Laboratory Information and Policies
Policies Regarding Release of Patient and Medical Record – Confidentiality:
THIS LABORATORY FOLLOWS ALL HIPAA GUIDELINES.
1. All requests for release of clinical and laboratory information must be made by the referring physician with verification and confirmation by at least 2 patient identifiers. Should there be any concerns, a fax sheet or letter head from the physician/hospital/clinic is requested to be sent to the Medical Genetics Laboratory with 2 forms of patient identifiers.
2. Medical genetic clinical information is not released over the phone, faxed, or emailed without the information being verified by a clinical geneticist.
3. Medical genetic laboratory information is not released over the phone, faxed, or emailed without the information being verified by the laboratory director.
4. Clinical/laboratory information will be faxed to the referring physician, clinic, or hospital after confirmation. The patient identifier present on front fax sheet will consist of patient’s initials and date of birth or SS# or hospital number.
5. Clinical information should be mailed with signed patient consent form.

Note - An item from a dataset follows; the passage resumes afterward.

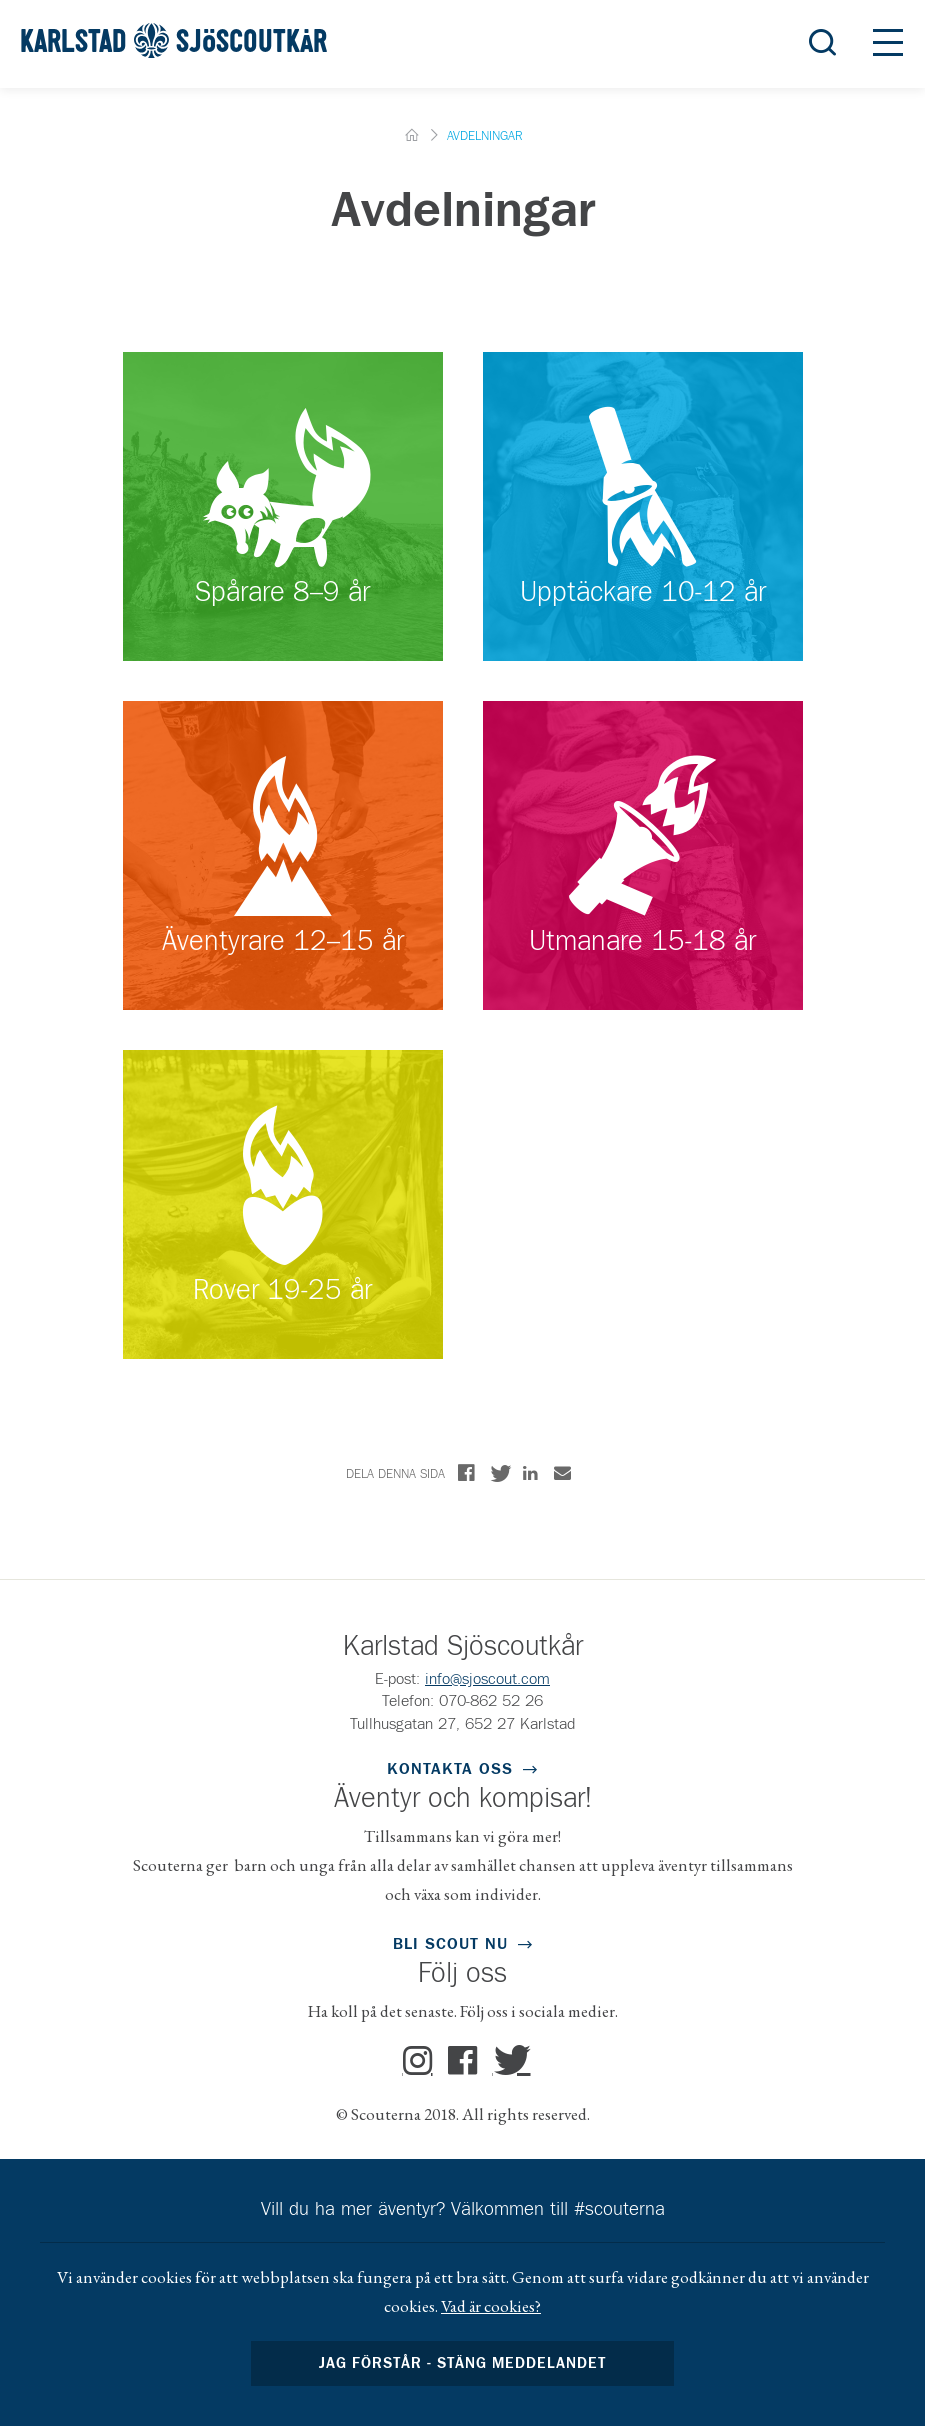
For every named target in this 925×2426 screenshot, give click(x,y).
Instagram (418, 2061)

6. Clinical/laboratory testing information is not directly provided to patient, family members or non-referring physicians.
Exception: if the referring physician has given express verbal or written consent to a clinician, laboratory director or genetic counselor with verification.
7. No clinical/laboratory information is sent to private faxes or email addresses.
8. Current laboratory testing methods and performance specifications may be sent to the referring physician or clinic/hospital upon request from the laboratory director.
9. Laboratory test results may be released to a physician, hospital or clinic by an individual designated by the laboratory director.
10. Any changes in laboratory testing protocols that may significantly affect interpretations will be sent to the referring physician or clinic/hospital upon request.
ALL RELEASE OF CLINICAL/LABORATORY INFORMATION IS DOCUMENTED IN THE PATIENT’S CHART AND COMPUTER FILE. ALL CLINICAL/LABORATORY INFORMATION IS RETAINED IN A SECURED PERMANENT FORM.